In the Wake of Sexual Assault Survey, Faculty Assess Their Role

Last fall, History professor Alison F. Johnson’s already-frenetic schedule was punctuated with numerous meetings to consult with undergraduates, and other affiliates of the Faculty of Arts and Sciences, as she prepared the school’s new sexual harassment procedures.

Monday—more than nine months after Johnson presented a final draft of those procedures to the Faculty—Harvard released the results of its sexual climate survey, pushing Johnson once more into action. Again, she engaged in those somber conversations with undergraduates, beginning her History seminar Tuesday by explaining the resources available to undergraduates who have been sexually harassed or assaulted.

Sexual Misconduct at Harvard and Other Schools
Slightly more than 29 percent of surveyed Harvard senior women—a category which includes some students in the Division of Continuing Education—reported that they had experienced nonconsensual penetration and sexual touching since coming to college. The rate was 27.2 across all 27 schools that participated in the Association of American Universities survey. When Harvard DCE students were removed, the prevalence rate of nonconsensual penetration and sexual touching rose from 29.2 percent to 31.2 percent of Harvard respondents, according to a report from former Harvard Provost Steven E. Hyman.

“I just walked into the classroom, and I said, ‘OK, here’s what you need to know before you leave this class today,’” Johnson said.

A day earlier, shortly after the findings were released in a University-wide email, FAS Dean Michael D. Smith sent an email of his own, addressed only to the Faculty. In it, he urged faculty members to support students and new school-wide programs aimed at tackling the problem of sexual assault.

He wrote, “I hope you’re thinking, ‘What can I do?’”
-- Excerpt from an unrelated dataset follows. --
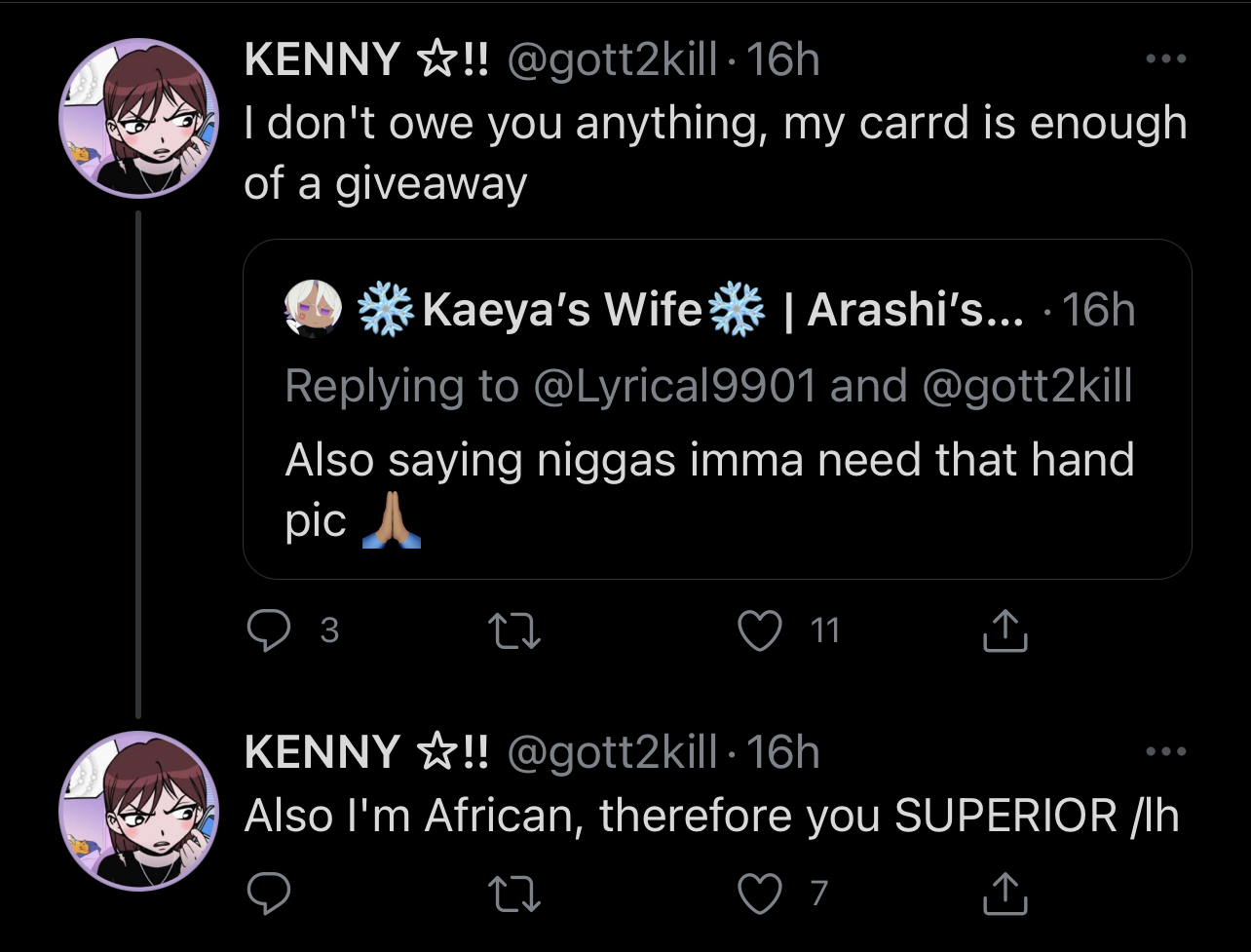Open more options on second tweet
This screenshot has height=952, width=1251.
pyautogui.click(x=1165, y=751)
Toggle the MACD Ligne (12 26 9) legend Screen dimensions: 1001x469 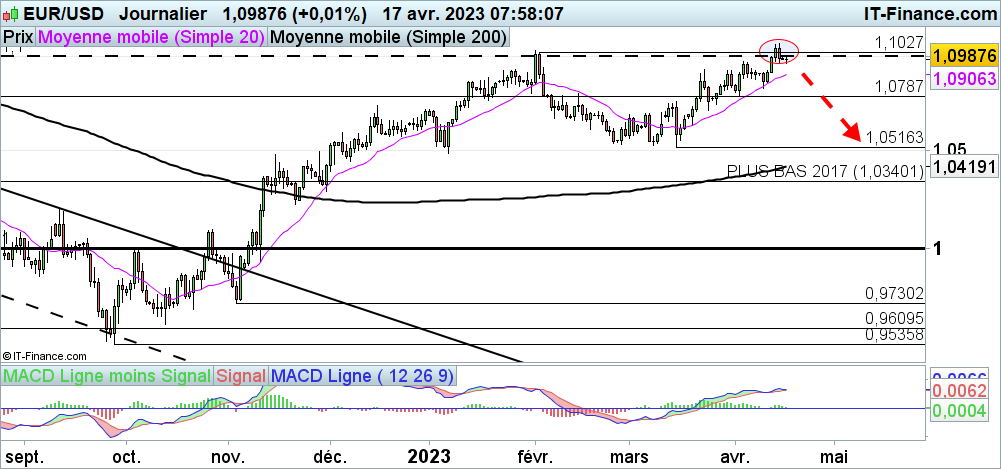(x=363, y=376)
The answer to that question was not immediately clear to faculty members, many of whom, like Johnson, say they are committed to effecting change in the wake of Monday’s news that 31 percent of senior women at the College surveyed reported being victims of some kind of sexual misconduct. While the roles of administrators and students in addressing issues of sexual assault are scrutinized, faculty members have found themselves on uncertain ground, not sure of their own role in solving an issue that Monday revealed affects so many of their students.

Many professors insisted, like Johnson, that they should not and would not remain on the sidelines. They have a legal obligation under Title IX to report cases of sexual assault to proper authorities if students tell them they have been sexually assaulted. It starts there, faculty members said: That spirit of being present in a time of need underpins their role.

Faculty members of all departments and with varying degrees of involvement with crafting sexual assault policies on campus felt compelled to speak to undergraduates in their classes this week about the many facets of the crisis. They include professors from a wide range of fields and schools, all of whom teach undergraduates—University professor Laurel Ulrich, History of Science professor Sophia Roosth, Harvard Divinity School professor Ahmed Ragab, Applied Physics professor David Keith, and Kennedy School of Government lecturer Timothy P. McCarthy ’93, among others.

Faculty members’ responsibility moving forward, then, folds into a central duty of their profession, said Divinity School professor David L. Carrasco: to connect with students outside the classroom.

“Students are on campus for their whole day,” he said. “It’s a very different world from lectures and sections.”

This non-academic world is one with which Johnson said she is already partly familiar. Because she consulted with many students while creating FAS's Title IX procedures, she said she was not surprised with the survey's results.

She said she is disappointed, though, that a low percentage of students did not know how to report a case of sexual assault. Johnson said she feels it is her responsibility to be available for students who may need guidance and point them to on-campus professionals.

Of course, Johnson said, the end goal is to prevent sexual assault from happening in the first place. But having constant conversations is a good place to start.

“It’s important for me to help make this a topic that seems like a normal thing for us to talk about in the course of our training students and the course of our interacting with students,” Johnson said. “Rather than a special conversation when it hits the news in particularly explosive way.”